A SAFRA DOS
TATUS
— Como foi aquele negócio dos tatus que a
senhora principiou a semana passada, minha madrinha? perguntou Das Dores.
O rumor dos bilros esmoreceu e Cesária
levantou os óculos para a afilhada:
— Tatus? Que invenção é essa, menina? Quem
falou em tatu?
— A senhora, minha madrinha, respondeu a
benzedeira de quebranto. Uns tatus que apareceram lá na fazenda no tempo da
riqueza, da lordeza. Como foi?
Cesária encostou a almofada de renda à
parede, guardou os óculos no caritó, acendeu o cachimbo de barro ao candeeiro,
chupou o canudo de taquari:
— Ah! Os tatus. Nem me lembrava. Conte a
história dos tatus, Alexandre.
— Eu? exclamou o dono da casa, surpreendido,
erguendo-se da rede. Quem deu seu nó que o desate. Você tem cada uma!
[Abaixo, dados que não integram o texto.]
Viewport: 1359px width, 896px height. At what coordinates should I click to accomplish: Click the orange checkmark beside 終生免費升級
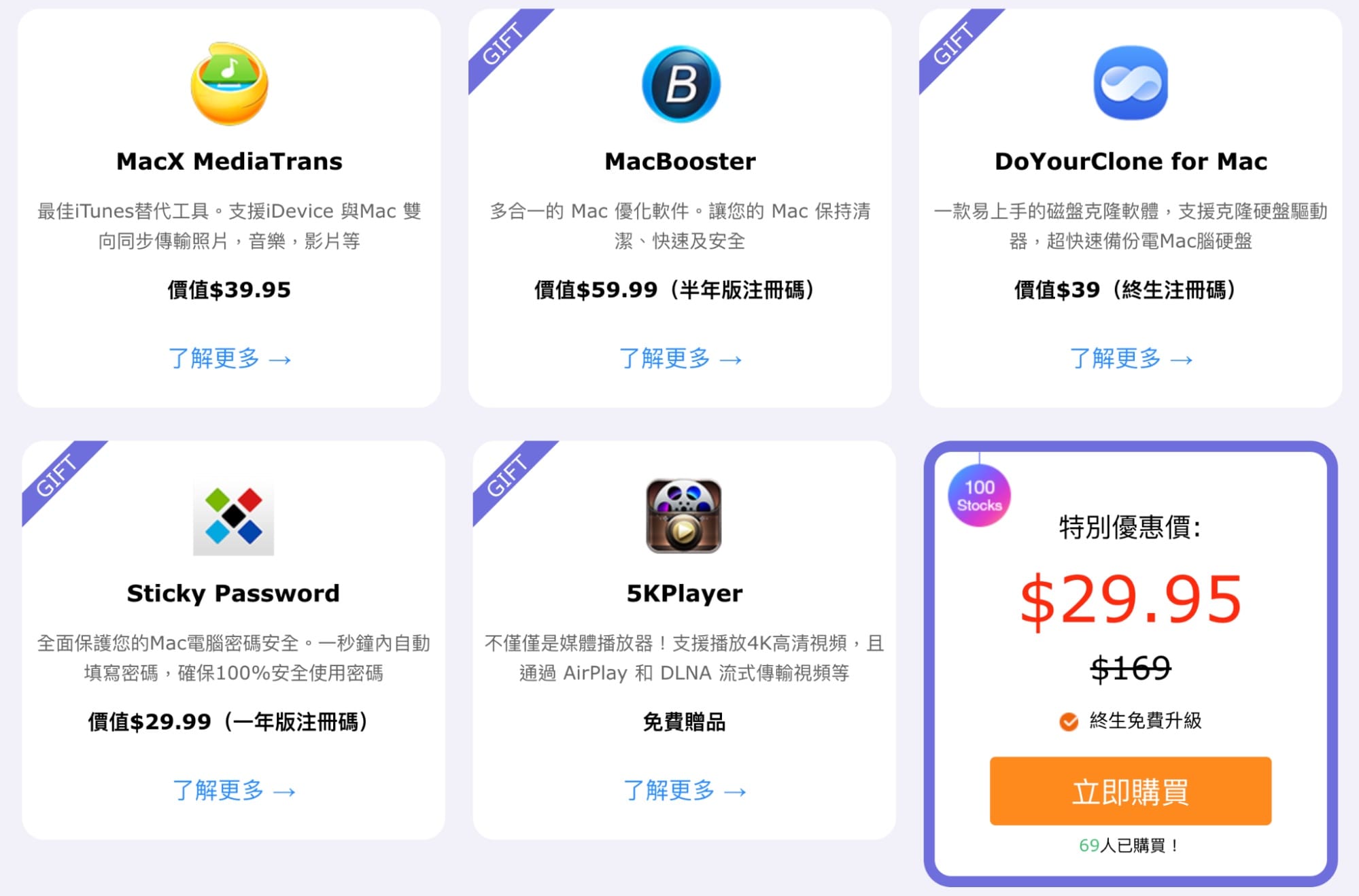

Dirigiu-se ao copiar e ficou algum tempo
olhando a lua.
— Se os senhores pedirem, ele conta, murmurou
Cesária aos visitantes. Aperte com ele, seu Libório.
Ao cabo de cinco minutos Alexandre voltou
desanuviado, pediu o cachimbo à mulher, regalou-se com duas tragadas:
— Ora muito bem.
Restituiu o cachimbo a Cesária e foi
sentar-se na rede. Mestre Gaudêncio curandeiro, seu Libório cantador, o cego
preto Firmino e Das Dores exigiram a história dos tatus, que saiu deste modo.
— Saberão vossemecês que este caso estava completamente
esquecido. Cesária tem o mau costume de sapecar umas perguntas em cima da
gente, de supetão. Às vezes não sei onde ela quer chegar. Os senhores
compreendem. Um sujeito como eu, passado pelos corrimboques do diabo, deve ter
muitas coisas no quengo. Mas essas coisas atrapalham-se: não há memória que
segure tudo quanto uma pessoa vê e ouve na vida. Estou errado?
— Está certo, respondeu mestre Gaudêncio. Seu
Alexandre fala direitinho um missionário.
— Muito
agradecido, prosseguiu o narrador. Isso é bondade. Pois a história que Cesária
puxou tinha-se esvaído sem deixar mossa no meu juízo. Só depois de tomar um
deforete pude recordar-me dela. Vou dizer o que se deu. Faz vinte e cinco anos.
Hem, Cesária? Quase vinte e cinco anos. Como o tempo caminha depressa! Parece
que foi ontem. Eu ainda não tinha entrado forte na criação de boi, que me
rendeu uma fortuna, já sabem. Ganhava bastante e vivia sem cuidado, na graça de
Deus, mas as minhas transações voavam baixo, as arcas não estavam cheias de
patacões de ouro e rolos de notas. Comparado ao que fiz depois, aquilo era
pinto. Um dia Cesária me perguntou: — “Xandu, por que é que você não aproveita
a vazante do açude com uma plantação de mandioca?” — “Han? disse eu distraído,
sem notar o propósito da mulher. Que plantação?” E ela, interesseira e sabida,
a criatura mais arranjada que Nosso Senhor Jesus Cristo botou no mundo: —
“Farinha está pela hora da morte, Xandu. Viaja cinquenta léguas para chegar
aqui, a cuia por cinco mil-réis. Se você fizesse uma plantação de mandioca na
vazante do açude, tínhamos farinha de graça.” — “É exato, gritei. Parece que é
bom. Vou pensar nisso.” E pensei. Ou antes, não pensei. O conselho era tão
razoável que, por mais que eu saltasse para um lado e para outro, acabava
sempre naquilo: não havia nada melhor que uma plantação de mandioca, porque
estávamos em tempo de seca braba, a comida vinha de longe e custava os olhos da
cara. Íamos ter farinha a dar com o pau. Sem dúvida. E plantei mandioca.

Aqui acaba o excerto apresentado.